● **Teks Dokumen**
----------
Saturday, October 11, 2014

Cadar (Bukan) Pakaian Muslimah

Cadar (Bukan) Pakaian Muslimah

Cadar adalah kain penutup muka kecuali mata hanya mata saja yang nampak, bahasa Arabnya iqab atau burqu. Berbeda dengan mukena, pakaian yang tetap kelihatan wajah digunakan perempuan saat salat atau sering disebut talkun. Demikian pula kerudung penutup kepala dan leher sampai ke dada dan wajah tetap terbuka seperti halnya dengan jilbab dengan berbagai variasi dan style-nya yang tetap memperlihatkan wajah sehingga seorang perempuan gampang dikenali, siapa dia. 

    Istilah jilbab ini ditransfer dari term jalabihinna dalam QS al-Ahzab/33: 59 yakni pakaian perempuan yang menutup seluruh tubuh kecuali wajah, kedua telapak tangan hingga pergelangan, dan tetap (bisa) kelihatan mata kaki ke bawah. Dengan demikian, batasan jilbab sangat kontradiktif dengan cadar. 
    Cadar, mukena, kerudung dan jilbab digunakan untuk menutup aurat yakni bagian-bagian badan yang tidak boleh terlihat dalam rangka membendung nafsu birahi antara lawan jenis. Nafsu ini diibaratkan eksim, semakin digaruk semakin sedap, tetapi jika diperturutkan mengakibatkan borok yang terinfeksi. 
    Ia bagaikan api, semakin disodori kayu bakar semakin besar kobarannya. Untuk itu perlu ditekan, dihalangi, diminimalisir dengan cara menutup aurat. Namun Al-Qur’an tidak menentukan secara jelas dan rinci batas-batas aurat, kecuali ayatnya diinterpretasi dengan merujuk pada QS. Al-Nur/24: 31 dalam klausa ma zhahara minha. 
    Andi Aulia Afandi Ansar, sahabat saya telah mengumpulkan data hadis-hadis berkaitan dengan cadar. Pada Kamis (9/10/2004) dini hari mulai pukul 01.00 hingga 04.00 wita, saya bersamanya meneliti ulang hadis tersebut di Hotel Safari Manunggal di Jalan Landak, Makassar. Hasil penelitian kami berdua, sampai pada kesimpulan bahwa dari sekian hadis, tidak ada satupun yang menegaskan kewajiban memakai cadar karena memang wajah itu bukan termasuk aurat yang wajib ditutupi.
----------
● **Tujuan yang Dinyatakan A**
Pada daftar, ganti "agent" dengan "assistant" di bagian yang dibuka oleh baris yang memuat "You are a computer-use" dan ditutup oleh baris yang memuat "[x=225, y=620]", tanpa mengubah apa pun selain itu. Tuliskan bagian tersebut saja, dan jangan sertakan gambarnya dalam jawaban.
Teks dokumen dan daftar merupakan bahan yang terpisah satu sama lain.

● **Daftar yang Diberikan**
----------
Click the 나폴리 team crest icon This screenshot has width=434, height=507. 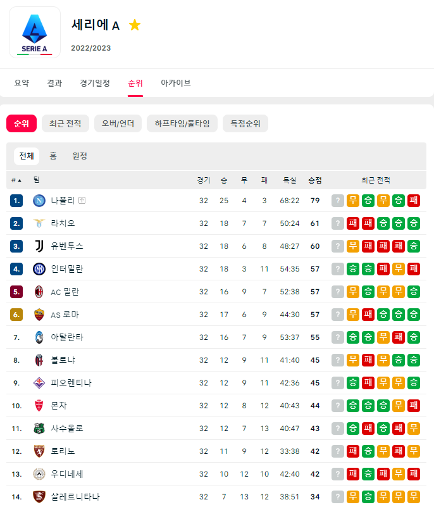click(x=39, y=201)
----------
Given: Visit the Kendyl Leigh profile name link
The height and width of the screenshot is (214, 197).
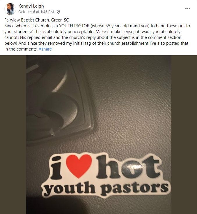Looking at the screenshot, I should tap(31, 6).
----------
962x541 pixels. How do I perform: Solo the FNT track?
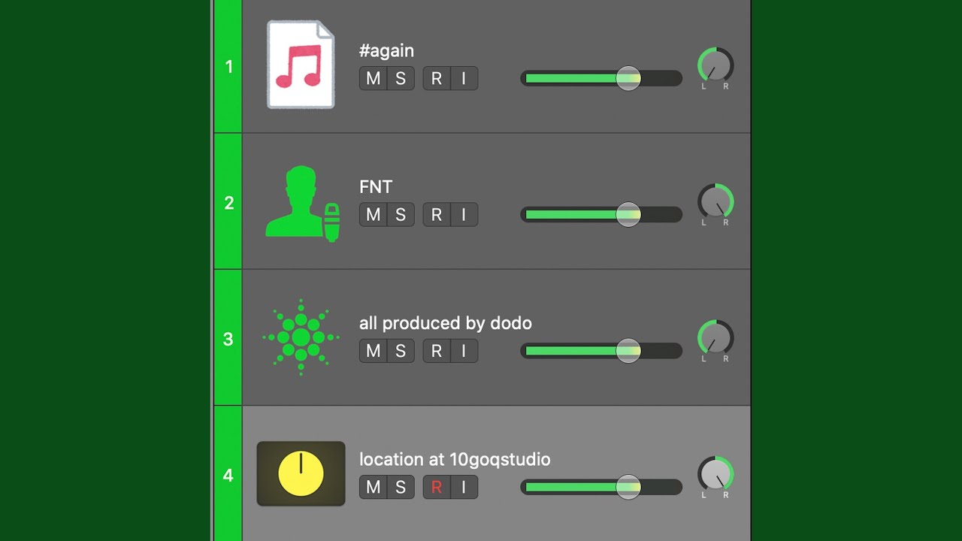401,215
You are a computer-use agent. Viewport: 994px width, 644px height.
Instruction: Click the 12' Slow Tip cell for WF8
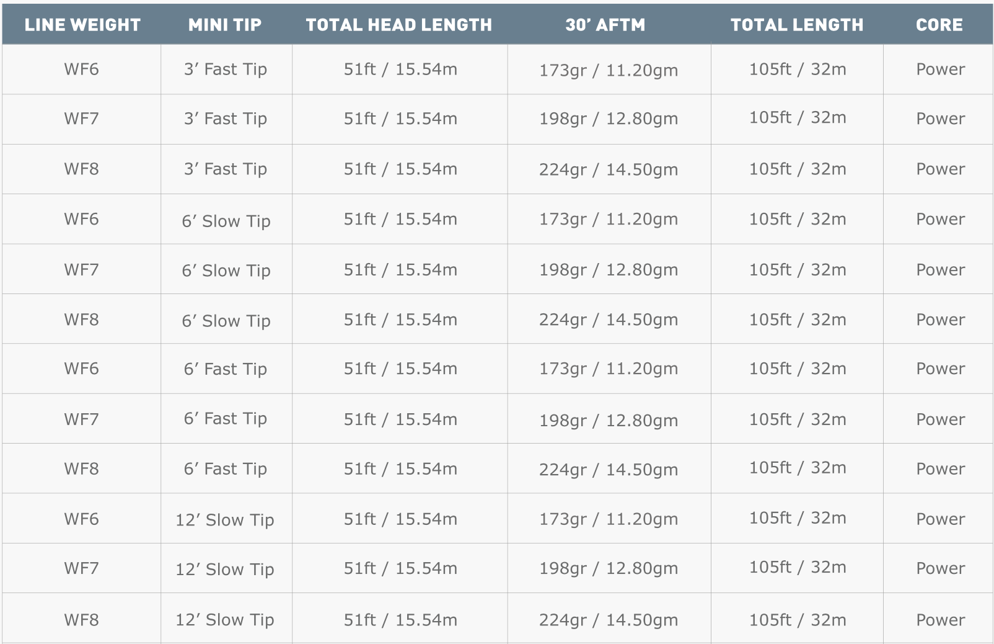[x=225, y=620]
----------
● **Tujuan yang Dinyatakan B**
Tuliskan kembali tanpa perubahan bagian teks dokumen tentang cadar yang dibuka dengan kata-kata "Andi Aulia Afandi" dan ditutup dengan "yang wajib ditutupi.".

● **Jawaban Lengkap A**
You are a computer-use assistant. Viewport: 994px width, 644px height.
Instruction: Click the 12' Slow Tip cell for WF8
[x=225, y=620]

● **Jawaban Lengkap B**
Andi Aulia Afandi Ansar, sahabat saya telah mengumpulkan data hadis-hadis berkaitan dengan cadar. Pada Kamis (9/10/2004) dini hari mulai pukul 01.00 hingga 04.00 wita, saya bersamanya meneliti ulang hadis tersebut di Hotel Safari Manunggal di Jalan Landak, Makassar. Hasil penelitian kami berdua, sampai pada kesimpulan bahwa dari sekian hadis, tidak ada satupun yang menegaskan kewajiban memakai cadar karena memang wajah itu bukan termasuk aurat yang wajib ditutupi.